*** MATERIAL FOR THIS EXERCISE

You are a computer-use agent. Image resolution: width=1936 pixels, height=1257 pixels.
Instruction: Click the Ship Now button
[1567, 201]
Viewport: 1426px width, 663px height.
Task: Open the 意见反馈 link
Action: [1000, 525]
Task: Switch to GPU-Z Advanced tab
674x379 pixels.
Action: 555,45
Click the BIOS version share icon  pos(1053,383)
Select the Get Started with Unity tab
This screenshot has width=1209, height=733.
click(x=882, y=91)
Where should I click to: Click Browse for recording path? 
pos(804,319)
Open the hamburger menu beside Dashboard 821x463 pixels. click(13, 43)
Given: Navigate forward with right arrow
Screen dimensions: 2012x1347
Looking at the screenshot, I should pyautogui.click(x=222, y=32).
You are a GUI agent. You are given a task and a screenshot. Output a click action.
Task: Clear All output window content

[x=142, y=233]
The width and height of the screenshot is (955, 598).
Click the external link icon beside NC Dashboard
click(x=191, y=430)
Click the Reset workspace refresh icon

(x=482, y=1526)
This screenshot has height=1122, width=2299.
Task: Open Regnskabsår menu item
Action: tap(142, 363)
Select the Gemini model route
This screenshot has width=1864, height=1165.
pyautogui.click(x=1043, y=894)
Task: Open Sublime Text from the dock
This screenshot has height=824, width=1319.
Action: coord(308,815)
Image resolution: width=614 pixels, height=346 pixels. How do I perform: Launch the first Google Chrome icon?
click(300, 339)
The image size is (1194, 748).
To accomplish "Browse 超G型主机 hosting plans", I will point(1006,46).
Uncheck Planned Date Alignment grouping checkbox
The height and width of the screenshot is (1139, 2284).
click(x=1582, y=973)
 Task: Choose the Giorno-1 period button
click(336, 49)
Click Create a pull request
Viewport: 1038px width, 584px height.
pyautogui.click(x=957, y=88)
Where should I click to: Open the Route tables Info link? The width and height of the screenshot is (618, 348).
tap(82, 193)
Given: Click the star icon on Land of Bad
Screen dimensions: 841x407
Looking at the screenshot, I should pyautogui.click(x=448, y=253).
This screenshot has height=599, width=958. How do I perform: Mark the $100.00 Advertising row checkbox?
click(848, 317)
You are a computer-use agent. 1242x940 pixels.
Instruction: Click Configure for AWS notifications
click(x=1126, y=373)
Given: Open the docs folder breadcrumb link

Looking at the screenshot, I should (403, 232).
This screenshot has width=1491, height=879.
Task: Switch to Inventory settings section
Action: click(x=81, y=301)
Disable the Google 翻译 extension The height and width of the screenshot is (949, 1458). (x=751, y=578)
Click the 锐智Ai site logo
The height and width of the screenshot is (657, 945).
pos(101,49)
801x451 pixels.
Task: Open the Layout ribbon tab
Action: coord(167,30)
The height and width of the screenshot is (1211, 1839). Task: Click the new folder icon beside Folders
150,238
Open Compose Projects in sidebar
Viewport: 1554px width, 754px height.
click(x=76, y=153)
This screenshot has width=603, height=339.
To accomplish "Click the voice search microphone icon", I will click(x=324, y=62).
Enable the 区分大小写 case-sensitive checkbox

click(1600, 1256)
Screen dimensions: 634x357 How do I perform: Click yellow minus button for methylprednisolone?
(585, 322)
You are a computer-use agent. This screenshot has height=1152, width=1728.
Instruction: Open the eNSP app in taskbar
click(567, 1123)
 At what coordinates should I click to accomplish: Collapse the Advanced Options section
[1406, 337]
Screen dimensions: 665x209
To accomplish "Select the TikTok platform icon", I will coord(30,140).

******

**EXERCISE**: Scan the lines above for "computer" and state how many match, nothing more.

**PROBLEM SOLUTION**: 3